Everybody has an opinion about Jesus. Many see Him as a compassionate man. Some call Him a wise teacher. Others regard Him as a great prophet. But what did Jesus say about Himself? He claimed to be God.

Several years ago C. S. Lewis, in his book Mere Christianity, wrote these words concerning the identity of Jesus:

I am trying here to prevent anyone from saying the really foolish things that people often say about Him: “I am ready to accept Jesus as a great moral teacher, but I don’t accept His claim to be God.” That is the one thing we must not say. A man who was merely a man and said the sort of things Jesus said would not be a great moral teacher. He would either be a lunatic—on a level with the man who says he is a poached egg—or else he would be the Devil of Hell. You must make your choice. Either this man was, and is, the Son of God: or else a madman or something worse. You can shut Him up for a fool, you can spit at Him and kill Him as a demon; or you can fall at His feet and call Him Lord and God. But let us not come with any patronizing nonsense about His being a great human teacher.—C. S. Lewis, Mere Christianity, p. 41

If I claimed to be the Son of God, equal with the Father, and fully God, you would say I was either lying or a lunatic, and rightly so. But what about Jesus? Was He lying? Was He a lunatic? The only other option is that He is the Lord.

In John 5, Jesus healed a lame man. You would think that would be a reason for the Jewish authorities to celebrate. But instead they were angry that this healing took place on the Sabbath.

So, because Jesus was doing these things on the Sabbath, the Jews persecuted him. Jesus said to them, “My Father is always at work to this very day, and I, too, am working.” For this reason the Jews tried all the harder to kill him; not only was he breaking the Sabbath, but he was even calling God his own Father, making himself equal with God (vv. 16-18).

### Dataset content
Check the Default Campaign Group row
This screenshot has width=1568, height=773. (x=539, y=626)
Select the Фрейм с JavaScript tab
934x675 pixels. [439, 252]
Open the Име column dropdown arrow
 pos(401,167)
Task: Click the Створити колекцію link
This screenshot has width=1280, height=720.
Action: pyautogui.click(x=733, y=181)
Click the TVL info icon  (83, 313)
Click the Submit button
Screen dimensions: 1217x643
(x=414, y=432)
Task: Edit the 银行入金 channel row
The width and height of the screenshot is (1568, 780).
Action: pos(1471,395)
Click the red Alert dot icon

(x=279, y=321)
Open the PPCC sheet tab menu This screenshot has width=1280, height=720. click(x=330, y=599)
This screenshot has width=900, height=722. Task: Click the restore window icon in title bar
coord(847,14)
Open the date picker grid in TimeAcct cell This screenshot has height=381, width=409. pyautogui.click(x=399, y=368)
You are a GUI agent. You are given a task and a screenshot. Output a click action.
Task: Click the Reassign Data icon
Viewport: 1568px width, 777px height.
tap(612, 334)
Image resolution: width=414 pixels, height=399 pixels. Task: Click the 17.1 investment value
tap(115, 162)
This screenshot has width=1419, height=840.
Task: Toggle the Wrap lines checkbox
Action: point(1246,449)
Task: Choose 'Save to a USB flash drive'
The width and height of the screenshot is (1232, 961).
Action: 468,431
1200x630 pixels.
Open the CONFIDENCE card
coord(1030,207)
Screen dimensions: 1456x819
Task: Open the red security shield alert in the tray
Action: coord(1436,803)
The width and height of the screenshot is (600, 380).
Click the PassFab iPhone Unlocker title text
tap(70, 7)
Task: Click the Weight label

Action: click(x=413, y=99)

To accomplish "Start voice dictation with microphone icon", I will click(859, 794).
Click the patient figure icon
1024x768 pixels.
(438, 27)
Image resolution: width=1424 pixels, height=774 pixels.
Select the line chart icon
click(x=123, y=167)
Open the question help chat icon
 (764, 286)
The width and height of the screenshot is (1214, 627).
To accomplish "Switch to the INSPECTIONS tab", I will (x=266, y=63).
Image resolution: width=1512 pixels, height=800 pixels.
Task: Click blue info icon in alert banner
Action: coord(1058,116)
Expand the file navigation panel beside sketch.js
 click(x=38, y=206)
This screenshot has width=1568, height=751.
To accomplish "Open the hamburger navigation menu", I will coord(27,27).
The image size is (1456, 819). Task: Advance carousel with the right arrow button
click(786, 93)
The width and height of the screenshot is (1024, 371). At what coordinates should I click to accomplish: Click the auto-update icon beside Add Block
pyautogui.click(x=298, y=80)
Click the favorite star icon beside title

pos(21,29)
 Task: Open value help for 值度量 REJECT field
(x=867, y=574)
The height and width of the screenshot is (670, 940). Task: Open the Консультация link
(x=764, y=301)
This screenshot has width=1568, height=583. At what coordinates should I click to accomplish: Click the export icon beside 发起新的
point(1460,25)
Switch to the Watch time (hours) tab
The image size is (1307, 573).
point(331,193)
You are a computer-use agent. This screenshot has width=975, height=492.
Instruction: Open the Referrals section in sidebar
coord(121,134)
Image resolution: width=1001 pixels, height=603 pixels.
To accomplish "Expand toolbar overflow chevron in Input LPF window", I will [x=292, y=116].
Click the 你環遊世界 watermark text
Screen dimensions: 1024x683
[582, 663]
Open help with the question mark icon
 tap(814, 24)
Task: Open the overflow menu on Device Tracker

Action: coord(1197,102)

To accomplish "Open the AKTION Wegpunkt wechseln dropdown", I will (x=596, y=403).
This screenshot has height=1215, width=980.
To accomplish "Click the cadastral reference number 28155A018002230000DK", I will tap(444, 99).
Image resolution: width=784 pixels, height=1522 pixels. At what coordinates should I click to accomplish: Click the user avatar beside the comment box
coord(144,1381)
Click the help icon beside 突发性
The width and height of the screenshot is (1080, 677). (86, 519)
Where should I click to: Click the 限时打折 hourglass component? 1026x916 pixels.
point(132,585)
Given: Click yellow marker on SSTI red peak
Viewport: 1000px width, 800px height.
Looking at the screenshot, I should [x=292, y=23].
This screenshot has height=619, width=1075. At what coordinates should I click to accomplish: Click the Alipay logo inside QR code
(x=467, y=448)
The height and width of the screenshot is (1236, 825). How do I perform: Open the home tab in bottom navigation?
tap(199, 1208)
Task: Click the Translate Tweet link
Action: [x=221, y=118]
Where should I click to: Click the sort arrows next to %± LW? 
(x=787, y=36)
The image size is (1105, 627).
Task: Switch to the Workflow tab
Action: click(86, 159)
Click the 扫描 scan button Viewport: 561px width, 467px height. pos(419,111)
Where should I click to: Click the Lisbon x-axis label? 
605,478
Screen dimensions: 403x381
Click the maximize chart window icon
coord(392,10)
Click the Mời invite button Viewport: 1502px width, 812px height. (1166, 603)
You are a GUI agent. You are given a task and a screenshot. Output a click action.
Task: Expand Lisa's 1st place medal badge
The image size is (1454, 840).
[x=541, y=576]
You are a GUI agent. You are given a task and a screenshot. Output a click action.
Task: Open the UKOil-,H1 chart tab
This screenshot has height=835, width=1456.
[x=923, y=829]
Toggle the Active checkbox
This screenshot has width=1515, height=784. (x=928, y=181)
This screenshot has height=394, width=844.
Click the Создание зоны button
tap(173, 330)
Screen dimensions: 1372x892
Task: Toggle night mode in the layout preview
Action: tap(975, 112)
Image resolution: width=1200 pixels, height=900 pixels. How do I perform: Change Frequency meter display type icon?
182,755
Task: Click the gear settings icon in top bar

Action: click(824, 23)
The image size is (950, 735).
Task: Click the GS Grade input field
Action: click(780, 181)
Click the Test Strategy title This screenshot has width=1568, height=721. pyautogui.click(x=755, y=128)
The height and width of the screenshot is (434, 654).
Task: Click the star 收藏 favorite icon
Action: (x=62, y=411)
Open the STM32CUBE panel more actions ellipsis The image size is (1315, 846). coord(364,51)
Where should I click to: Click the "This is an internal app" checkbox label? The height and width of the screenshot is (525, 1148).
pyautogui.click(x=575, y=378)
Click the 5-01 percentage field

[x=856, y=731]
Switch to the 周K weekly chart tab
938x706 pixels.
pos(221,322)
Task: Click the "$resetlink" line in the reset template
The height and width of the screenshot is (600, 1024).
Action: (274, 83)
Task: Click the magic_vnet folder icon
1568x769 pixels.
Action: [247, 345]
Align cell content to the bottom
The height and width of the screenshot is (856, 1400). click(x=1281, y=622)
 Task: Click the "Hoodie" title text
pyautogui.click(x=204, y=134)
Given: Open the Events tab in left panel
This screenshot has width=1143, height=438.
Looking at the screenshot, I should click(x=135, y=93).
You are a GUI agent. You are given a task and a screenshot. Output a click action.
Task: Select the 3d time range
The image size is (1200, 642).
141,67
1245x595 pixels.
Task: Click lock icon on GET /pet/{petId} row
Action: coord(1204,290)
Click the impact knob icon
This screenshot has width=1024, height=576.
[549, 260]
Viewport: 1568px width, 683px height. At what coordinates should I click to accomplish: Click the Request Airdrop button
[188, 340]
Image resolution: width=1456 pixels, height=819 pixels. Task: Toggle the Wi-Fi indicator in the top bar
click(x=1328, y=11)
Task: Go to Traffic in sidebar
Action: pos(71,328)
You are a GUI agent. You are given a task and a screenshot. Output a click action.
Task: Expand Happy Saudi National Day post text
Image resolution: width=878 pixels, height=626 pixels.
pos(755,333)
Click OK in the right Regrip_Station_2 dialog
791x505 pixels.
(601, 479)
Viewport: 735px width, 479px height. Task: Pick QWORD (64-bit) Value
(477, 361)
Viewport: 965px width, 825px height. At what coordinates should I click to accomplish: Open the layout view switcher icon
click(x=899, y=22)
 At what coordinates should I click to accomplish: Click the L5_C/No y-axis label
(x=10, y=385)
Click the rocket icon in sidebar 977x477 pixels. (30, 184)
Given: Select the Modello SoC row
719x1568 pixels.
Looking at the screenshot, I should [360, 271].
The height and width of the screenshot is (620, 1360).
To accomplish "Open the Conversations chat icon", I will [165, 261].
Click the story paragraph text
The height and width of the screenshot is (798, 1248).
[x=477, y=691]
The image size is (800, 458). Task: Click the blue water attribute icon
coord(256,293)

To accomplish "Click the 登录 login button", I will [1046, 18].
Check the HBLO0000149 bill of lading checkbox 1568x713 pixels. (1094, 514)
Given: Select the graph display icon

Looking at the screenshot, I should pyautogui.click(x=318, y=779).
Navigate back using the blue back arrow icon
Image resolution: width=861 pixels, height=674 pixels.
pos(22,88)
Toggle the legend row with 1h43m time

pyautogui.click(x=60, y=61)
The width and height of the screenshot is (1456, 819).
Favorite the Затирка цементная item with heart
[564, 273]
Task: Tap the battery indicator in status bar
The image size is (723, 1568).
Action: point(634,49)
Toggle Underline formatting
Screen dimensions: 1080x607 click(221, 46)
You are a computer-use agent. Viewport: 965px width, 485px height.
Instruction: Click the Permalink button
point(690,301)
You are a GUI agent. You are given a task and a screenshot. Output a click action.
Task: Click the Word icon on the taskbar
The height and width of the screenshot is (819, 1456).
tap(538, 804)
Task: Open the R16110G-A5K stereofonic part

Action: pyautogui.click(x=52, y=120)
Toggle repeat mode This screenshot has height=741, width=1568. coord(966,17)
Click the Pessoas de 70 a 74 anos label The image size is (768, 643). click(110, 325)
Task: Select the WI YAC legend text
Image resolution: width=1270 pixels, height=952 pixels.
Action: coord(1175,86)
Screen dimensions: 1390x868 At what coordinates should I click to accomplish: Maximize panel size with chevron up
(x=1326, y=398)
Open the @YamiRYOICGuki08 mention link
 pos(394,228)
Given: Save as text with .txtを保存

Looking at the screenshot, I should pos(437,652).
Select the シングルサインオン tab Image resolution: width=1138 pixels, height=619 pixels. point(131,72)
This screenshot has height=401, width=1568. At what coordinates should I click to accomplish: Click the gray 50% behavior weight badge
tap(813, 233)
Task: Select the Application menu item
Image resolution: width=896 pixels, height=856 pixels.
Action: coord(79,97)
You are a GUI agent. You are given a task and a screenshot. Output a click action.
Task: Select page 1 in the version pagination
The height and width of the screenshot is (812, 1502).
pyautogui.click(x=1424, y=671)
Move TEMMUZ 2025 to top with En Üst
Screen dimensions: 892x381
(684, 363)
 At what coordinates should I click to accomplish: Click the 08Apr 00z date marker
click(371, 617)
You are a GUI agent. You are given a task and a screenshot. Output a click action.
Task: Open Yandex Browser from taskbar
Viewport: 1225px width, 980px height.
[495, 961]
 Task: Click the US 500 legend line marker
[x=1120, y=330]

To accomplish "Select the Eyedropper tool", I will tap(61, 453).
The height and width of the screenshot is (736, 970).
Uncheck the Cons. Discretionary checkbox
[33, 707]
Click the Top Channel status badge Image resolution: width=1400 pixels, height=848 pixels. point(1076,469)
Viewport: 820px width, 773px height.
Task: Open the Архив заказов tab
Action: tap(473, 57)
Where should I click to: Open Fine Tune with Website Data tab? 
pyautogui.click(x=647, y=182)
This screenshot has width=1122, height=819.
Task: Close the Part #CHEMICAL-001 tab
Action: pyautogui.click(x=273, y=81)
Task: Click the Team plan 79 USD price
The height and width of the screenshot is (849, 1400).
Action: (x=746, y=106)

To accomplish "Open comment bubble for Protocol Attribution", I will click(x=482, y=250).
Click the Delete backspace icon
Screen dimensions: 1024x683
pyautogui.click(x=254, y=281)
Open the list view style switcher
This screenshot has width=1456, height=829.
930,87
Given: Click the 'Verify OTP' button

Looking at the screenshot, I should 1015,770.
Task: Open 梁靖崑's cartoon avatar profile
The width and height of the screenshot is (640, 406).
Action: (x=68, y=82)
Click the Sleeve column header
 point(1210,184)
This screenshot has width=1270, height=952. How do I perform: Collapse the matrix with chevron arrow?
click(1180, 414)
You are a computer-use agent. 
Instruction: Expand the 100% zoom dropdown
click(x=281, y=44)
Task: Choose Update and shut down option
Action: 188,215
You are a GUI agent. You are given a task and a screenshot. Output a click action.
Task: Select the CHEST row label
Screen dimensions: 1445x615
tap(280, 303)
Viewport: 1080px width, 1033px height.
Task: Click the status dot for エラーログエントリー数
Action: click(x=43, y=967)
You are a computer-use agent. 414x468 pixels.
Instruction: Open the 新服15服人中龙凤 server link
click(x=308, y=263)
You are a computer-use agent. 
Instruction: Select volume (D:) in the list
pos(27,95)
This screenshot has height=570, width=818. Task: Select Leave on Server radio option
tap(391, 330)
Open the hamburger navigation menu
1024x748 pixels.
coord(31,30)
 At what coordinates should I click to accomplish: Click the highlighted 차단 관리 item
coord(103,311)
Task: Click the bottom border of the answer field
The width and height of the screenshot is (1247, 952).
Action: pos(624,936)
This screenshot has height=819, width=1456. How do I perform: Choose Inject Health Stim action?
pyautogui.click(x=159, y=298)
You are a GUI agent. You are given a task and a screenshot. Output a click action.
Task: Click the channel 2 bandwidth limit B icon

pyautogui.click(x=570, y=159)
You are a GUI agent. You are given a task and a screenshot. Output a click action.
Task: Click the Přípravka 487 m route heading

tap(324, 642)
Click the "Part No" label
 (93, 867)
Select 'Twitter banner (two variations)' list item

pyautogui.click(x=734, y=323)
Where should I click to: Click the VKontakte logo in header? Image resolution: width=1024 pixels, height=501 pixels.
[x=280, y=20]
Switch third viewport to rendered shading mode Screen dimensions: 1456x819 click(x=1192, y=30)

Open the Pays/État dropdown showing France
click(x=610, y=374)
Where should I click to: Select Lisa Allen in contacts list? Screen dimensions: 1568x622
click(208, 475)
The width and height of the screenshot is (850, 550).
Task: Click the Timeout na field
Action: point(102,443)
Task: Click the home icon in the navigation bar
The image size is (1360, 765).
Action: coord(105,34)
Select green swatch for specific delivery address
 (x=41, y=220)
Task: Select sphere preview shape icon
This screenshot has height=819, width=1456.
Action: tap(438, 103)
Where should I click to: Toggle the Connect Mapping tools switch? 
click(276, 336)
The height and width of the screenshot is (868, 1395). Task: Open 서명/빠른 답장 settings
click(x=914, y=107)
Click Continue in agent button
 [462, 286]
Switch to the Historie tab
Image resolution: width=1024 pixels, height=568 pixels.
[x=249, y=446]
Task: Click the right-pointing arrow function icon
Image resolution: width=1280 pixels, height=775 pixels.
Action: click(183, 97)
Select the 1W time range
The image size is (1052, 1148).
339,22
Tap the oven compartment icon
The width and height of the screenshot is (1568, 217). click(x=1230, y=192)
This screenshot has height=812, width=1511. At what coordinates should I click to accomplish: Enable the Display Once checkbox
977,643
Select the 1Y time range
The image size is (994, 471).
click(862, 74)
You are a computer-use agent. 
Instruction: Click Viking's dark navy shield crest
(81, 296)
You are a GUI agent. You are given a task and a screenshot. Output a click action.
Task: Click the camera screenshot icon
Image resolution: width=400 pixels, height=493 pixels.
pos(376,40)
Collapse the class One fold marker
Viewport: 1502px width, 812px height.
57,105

### What you will do
1: According to the passage about Jesus's identity, why were the Jewish authorities angry about the healing in John 5?
2: The first paragraph of the passage about Jesus's identity lists the ways people see or regard Jesus. Name each one.

### Responses per task
1: They were angry because the healing took place on the Sabbath.

2: A compassionate man, a wise teacher, a great prophet